David Blaine (born David Blaine White; April 4, 1973) is an
American illusionist and endurance artist. He is best known for his
high-profile feats of endurance, and has made his name as a performer of street
and close-up magic. He has set and broken several world records. Theatre owner
James Nederlander as well as The New York Times have referred to Blaine as a
modern day Houdini.
Early life
Blaine was born in Brooklyn, New York and is of Puerto Rican
descent on his father's side, and Russian Jewish on his mother's. His mother,
Patrice Maureen White (1946–1995), was a school teacher living in New York, and
his father William Perez was a Vietnam veteran. When he was four years old, he
saw a magician performing magic on the subway. This sparked an interest in
Blaine. He was raised by his single mother and attended many schools in
Brooklyn. When he was ten years old, his mother married John Bukalo and they
moved to Little Falls, New Jersey, where he attended Passaic Valley Regional
High School. He has a half-brother named Michael James Bukalo.
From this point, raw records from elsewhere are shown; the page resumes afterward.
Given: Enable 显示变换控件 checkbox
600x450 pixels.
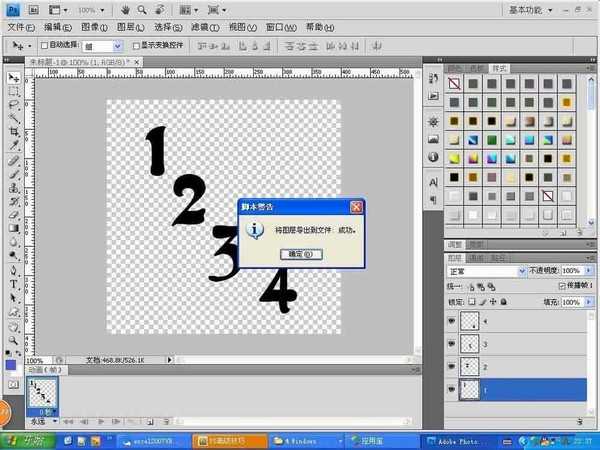Looking at the screenshot, I should tap(134, 45).
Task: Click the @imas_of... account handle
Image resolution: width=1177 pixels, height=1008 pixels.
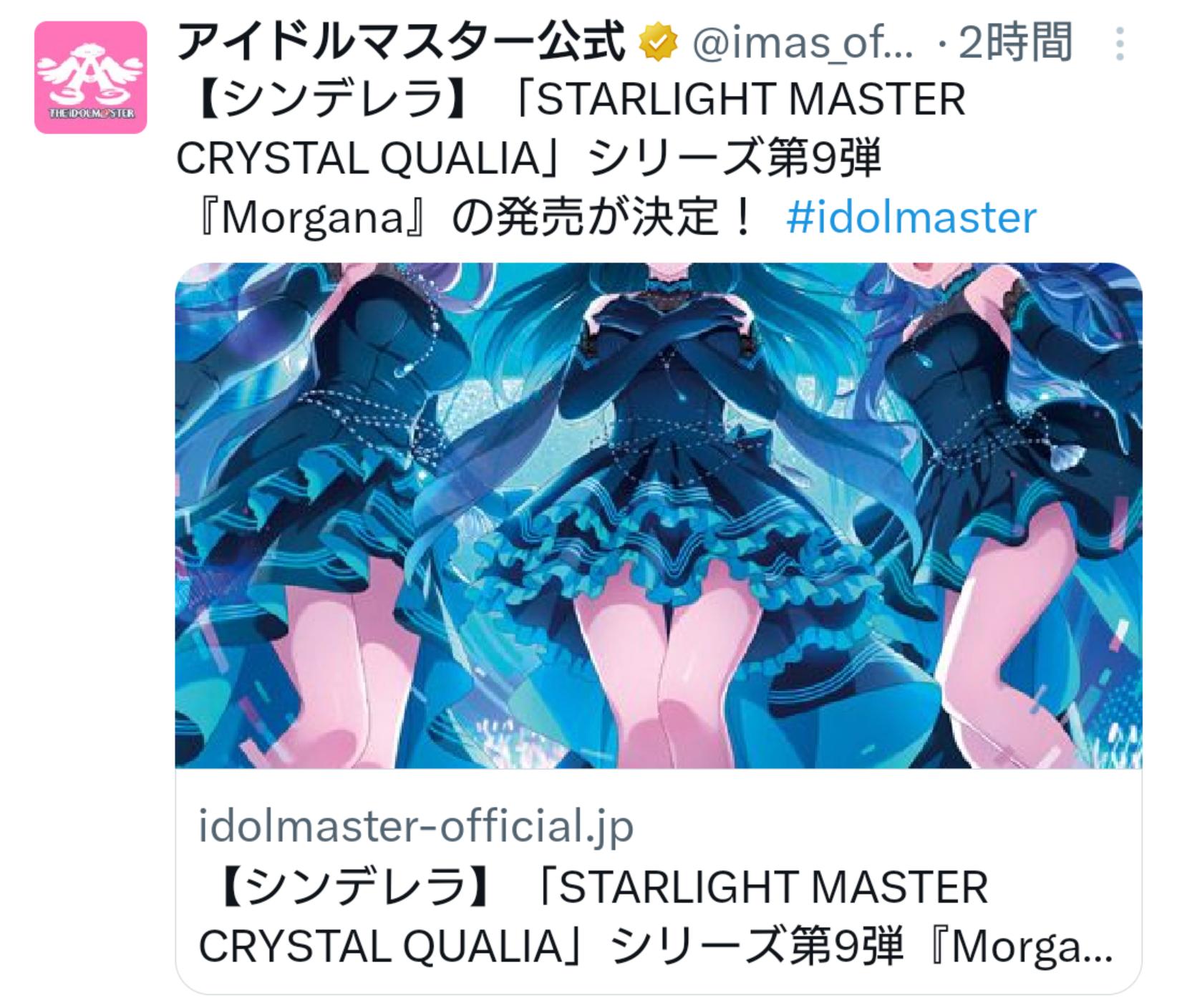Action: pyautogui.click(x=803, y=44)
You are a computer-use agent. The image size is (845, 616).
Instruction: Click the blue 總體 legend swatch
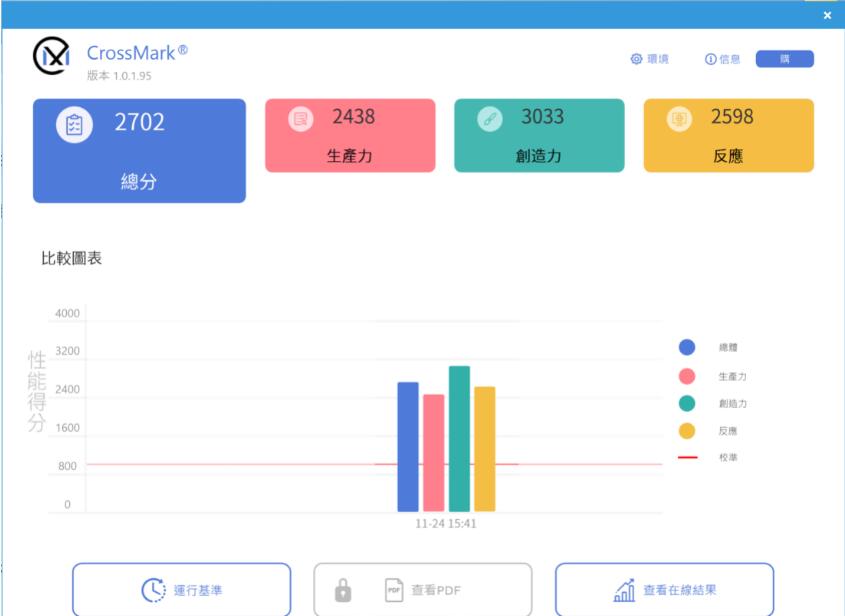[687, 347]
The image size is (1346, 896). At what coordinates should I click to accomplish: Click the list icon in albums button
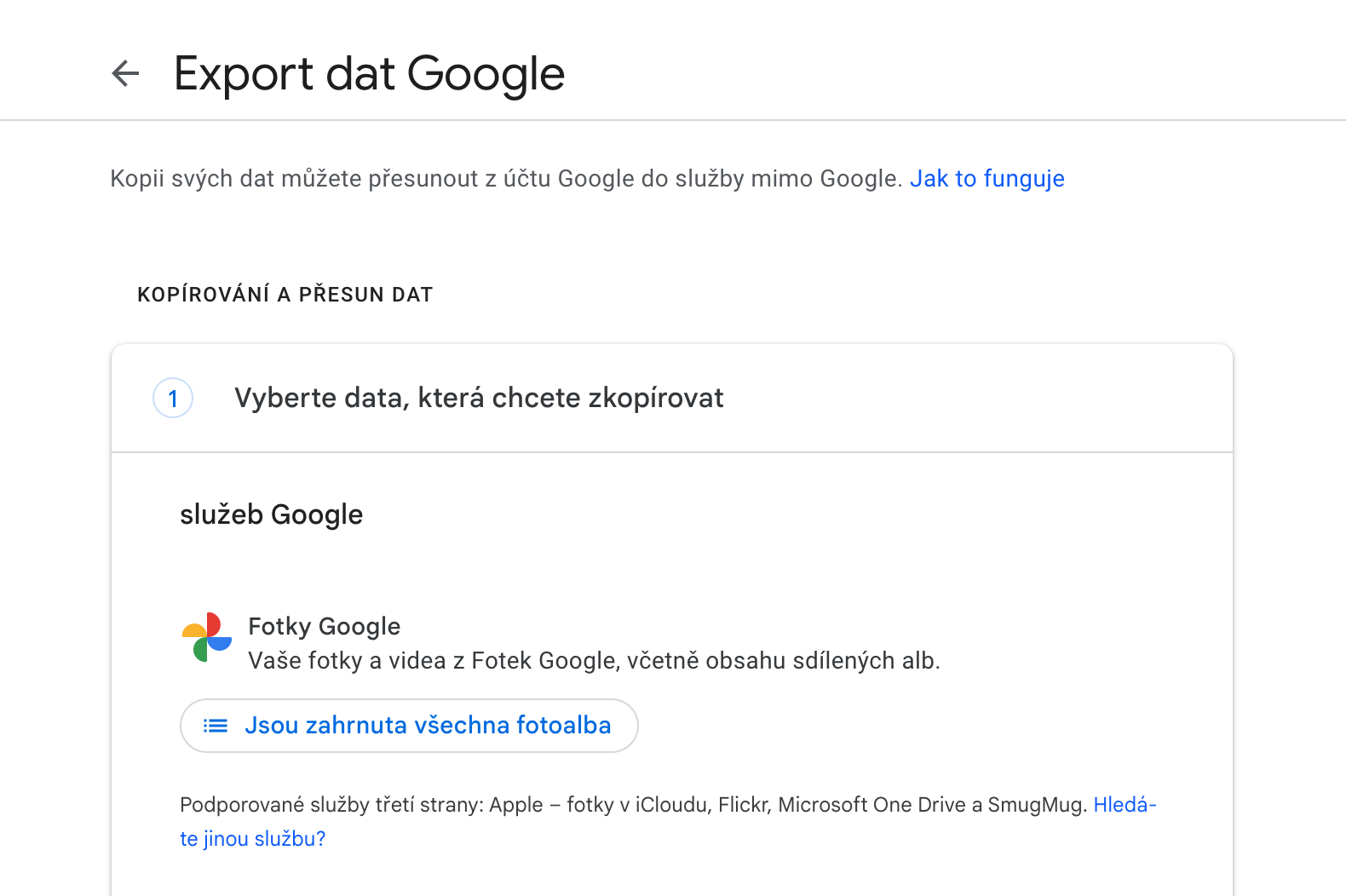click(x=216, y=726)
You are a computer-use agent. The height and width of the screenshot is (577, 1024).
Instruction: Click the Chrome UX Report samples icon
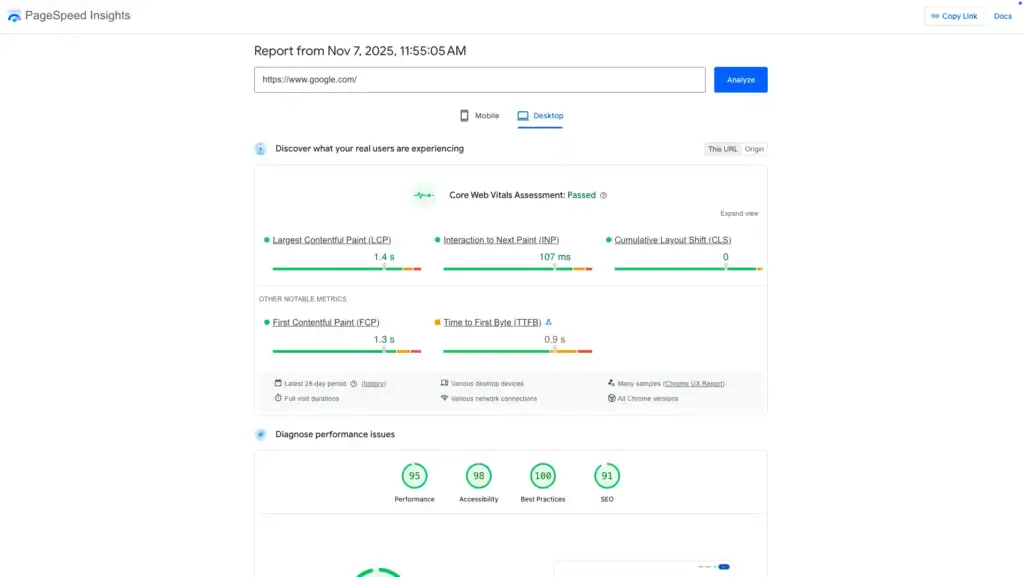coord(611,383)
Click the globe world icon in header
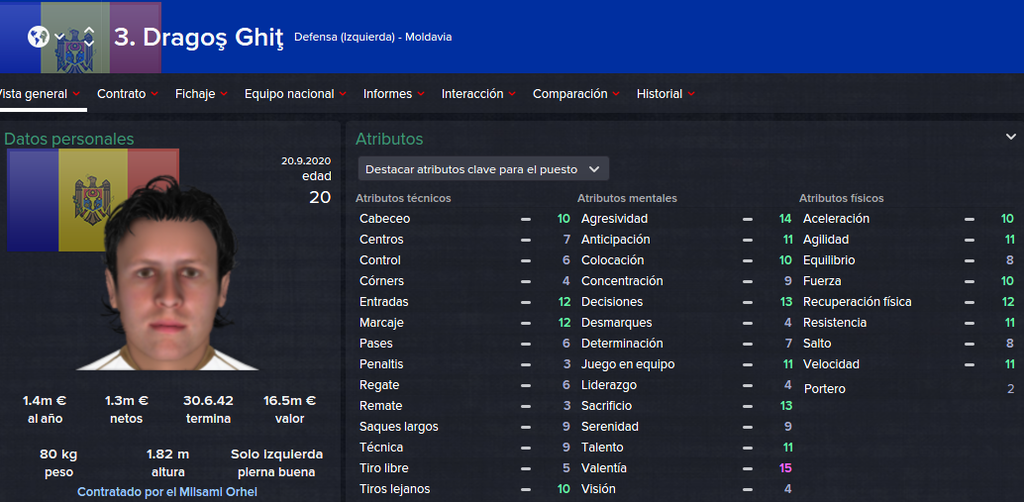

When he was 17
years old, Blaine moved to Manhattan, New York.
Personal life
Blaine and his fiancee Alizee Guinochet have one daughter
born on January 27, 2011. At the time that Guinochet went into labor, there was
a massive blizzard where they lived in New York. Due to the intense weather, no
cars or taxis were on the road, so Blaine had to hail a snowplow, which
transported the couple to the hospital.
Stunts and specials
Street Magic and Magic Man
On May 19, 1997, Blaine's first television special, David
Blaine: Street Magic aired on the ABC network. According to the New York Daily
News, “Blaine can lay claim to his own brand of wizardry. The magic he offers
in tonight’s show operates on an uncommonly personal level.” When asked about
his performance style, David explained, “I'd like to bring magic back to the
place it used to be 100 years ago.”' Time magazine commented, "his
deceptively low-key, ultracool manner leaves spectators more amazed than if
he'd razzle-dazzled." The concept of focusing on spectator reactions (for
example, in his rendition of the Balducci levitation) changed the way that
magic has been shown on TV. The New York Times wrote, “He's taken a craft
that's been around for hundreds of years and done something unique and fresh
with it." Penn Jillette, of Penn & Teller, stated, "the biggest
break through done in our lifetime was David Blaine's 'Street Magic,' where his
idea was to do really simple tricks but to concentrate... to turn the camera
around on the people watching instead of the people doing. So to make the
audience watch the audience, which that first special 'Street Magic,' is the
best TV magic special ever done and really, really does break new ground."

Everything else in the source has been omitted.